Et si nous reconstruisions le management sur le postulat que nous sommes tous fragiles et vulnérables ? Cela irait à l’encontre de l’idée généralement répandue que l’on est tous capables, et que si on n’y arrive pas, c’est dû à un problème de volonté.

L’ergonomie ne concerne pas du tout que le monde ouvrier. A partir du moment où on considère que l’ergonomie c’est l’équilibre entre santé et performance, on comprend que tout le monde est concerné. On arrive à aborder la question de l’ergonomie par le biais de thèmes comme le burn-out, mais c’est encore peu. Je tombe des nues quand je vois qu’on rechigne à parler d’ergonomie pour les instruments de gestion et le management quand on en parle dans tous les domaines, même pour les brosses à dents !

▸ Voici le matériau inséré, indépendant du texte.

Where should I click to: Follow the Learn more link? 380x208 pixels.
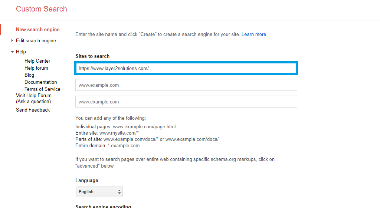(253, 34)
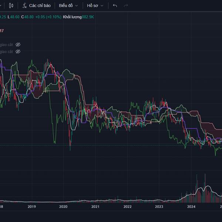
Task: Click the low price value L48.60
Action: 14,17
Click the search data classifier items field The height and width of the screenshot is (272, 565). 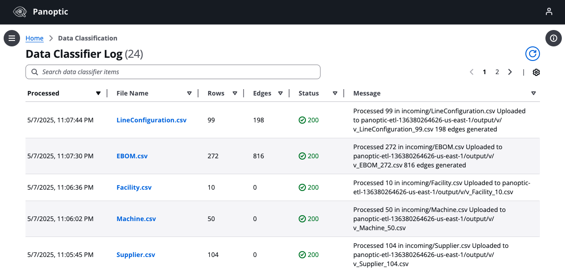(173, 72)
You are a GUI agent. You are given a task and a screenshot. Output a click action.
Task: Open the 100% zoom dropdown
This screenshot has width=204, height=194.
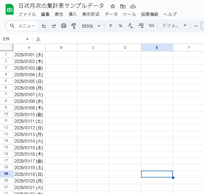pos(91,26)
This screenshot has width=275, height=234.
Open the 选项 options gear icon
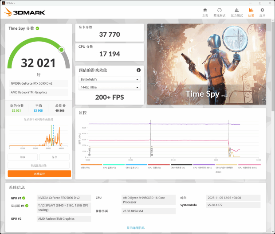[x=263, y=12]
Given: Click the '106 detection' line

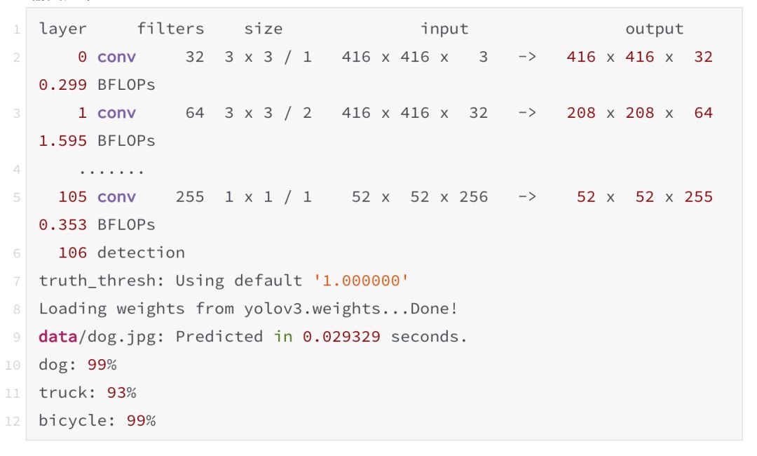Looking at the screenshot, I should (121, 253).
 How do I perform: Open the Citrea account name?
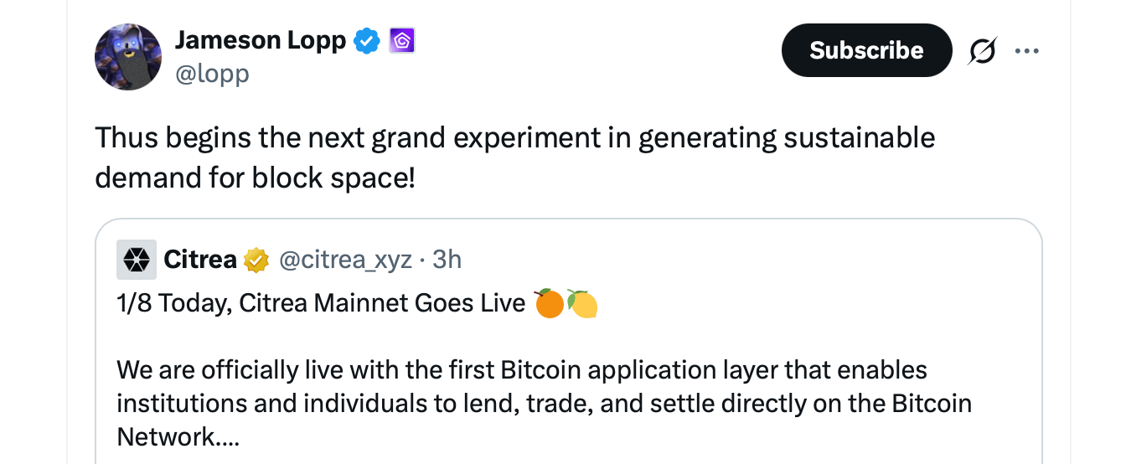click(x=200, y=260)
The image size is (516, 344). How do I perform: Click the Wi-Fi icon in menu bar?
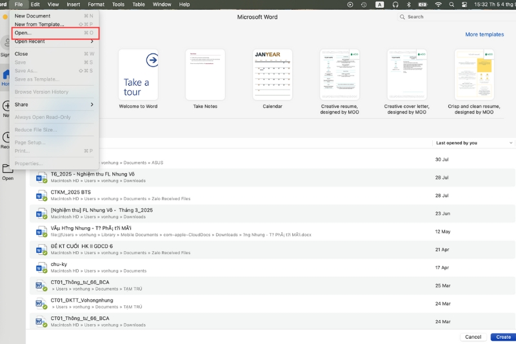coord(439,5)
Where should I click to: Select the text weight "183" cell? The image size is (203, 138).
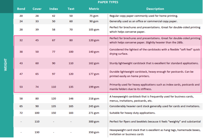point(71,113)
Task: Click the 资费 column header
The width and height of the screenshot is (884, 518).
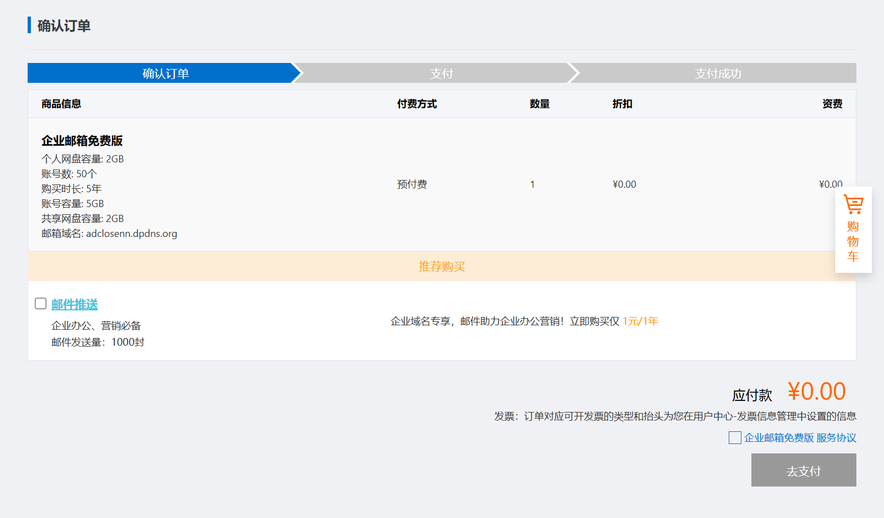Action: pyautogui.click(x=832, y=104)
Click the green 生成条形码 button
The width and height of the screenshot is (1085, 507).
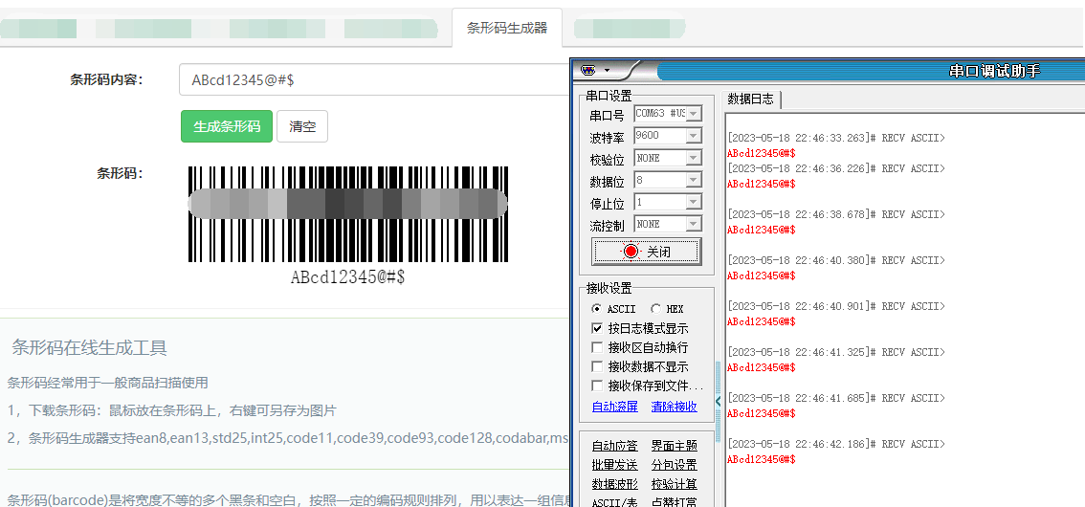(227, 126)
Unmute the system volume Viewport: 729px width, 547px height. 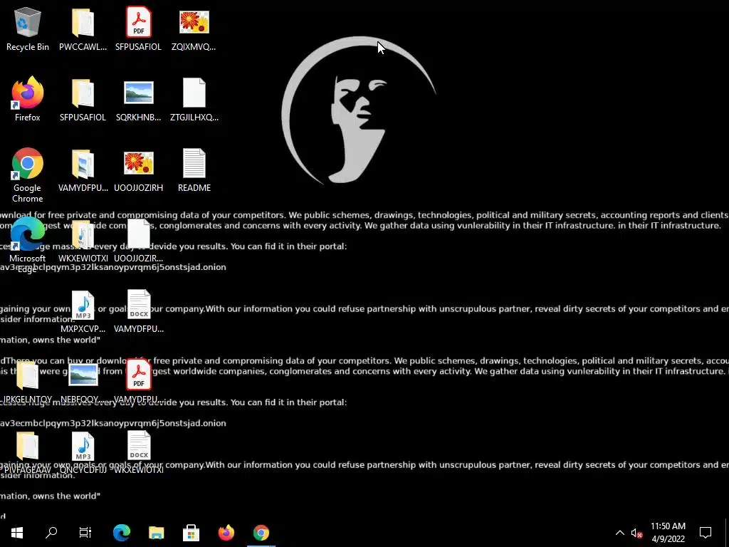(637, 532)
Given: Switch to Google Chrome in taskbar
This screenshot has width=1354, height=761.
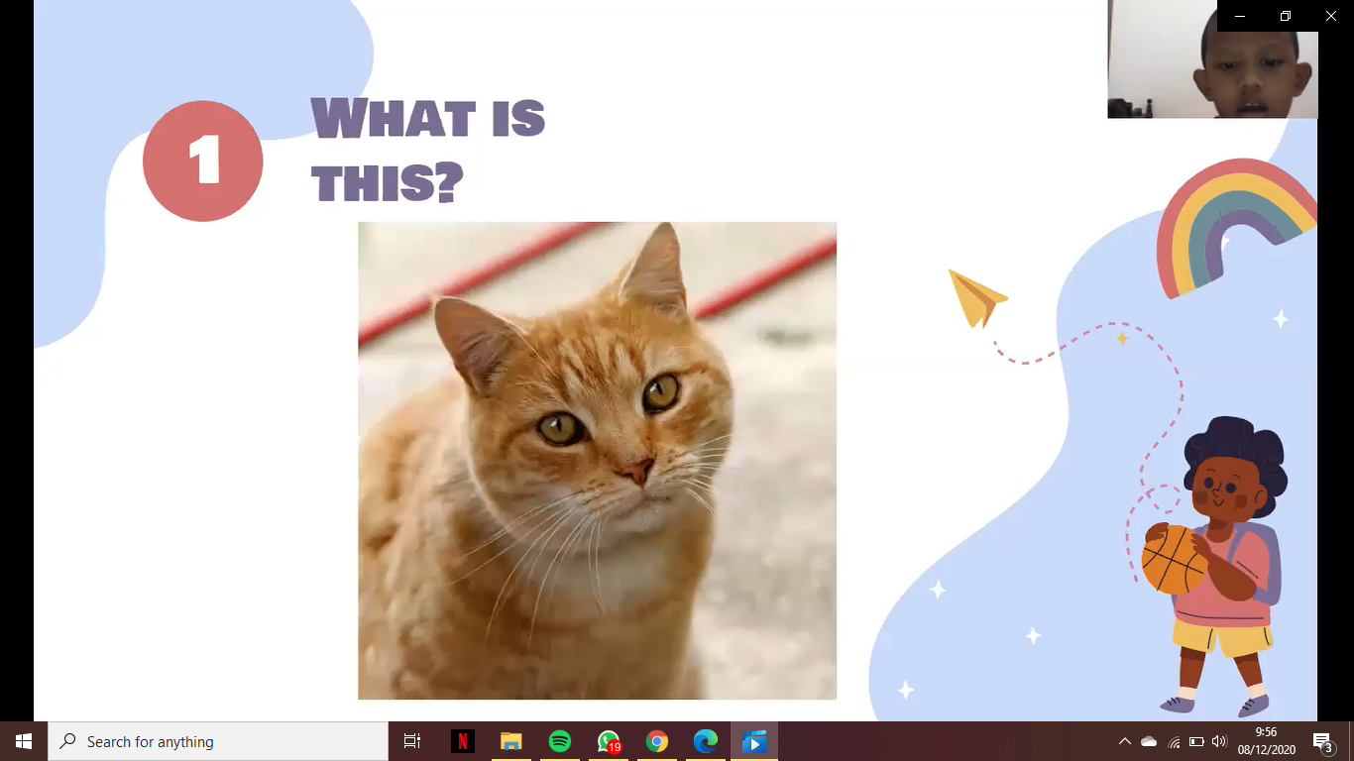Looking at the screenshot, I should (656, 741).
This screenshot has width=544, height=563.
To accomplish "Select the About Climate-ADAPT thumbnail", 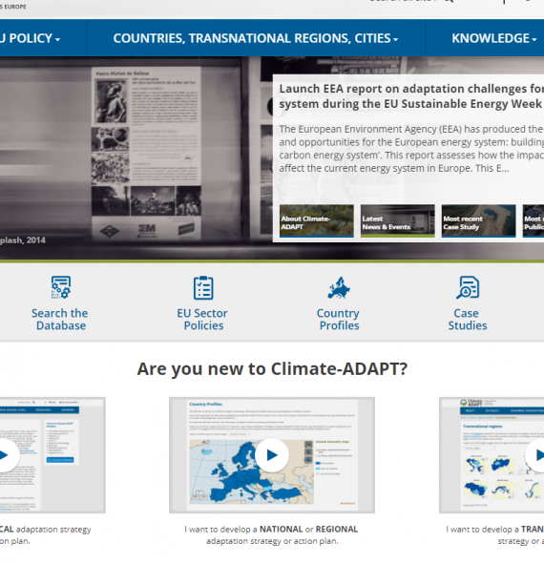I will click(x=317, y=220).
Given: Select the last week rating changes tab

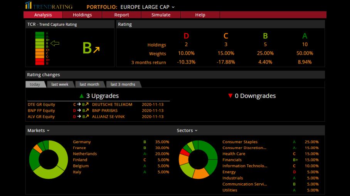Looking at the screenshot, I should pos(60,84).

Fabien De Geuser est Professeur et Directeur académique du Master in Management, ESCP Europe. Il est titulaire d’un Doctorat ès Sciences de gestion obtenu en 2006 à HEC Paris sur le sujet « Travail du manager et ergonomie des instruments de gestion ». Il est également diplômé de HEC Paris, titulaire d’un DEA de sociologie de l’université Paris IX Dauphine et d’un DESS d’ergonomie de l’Université Paris I La Sorbonne.

Propos recueillis par Marine Guillermou pour Manager Attitude.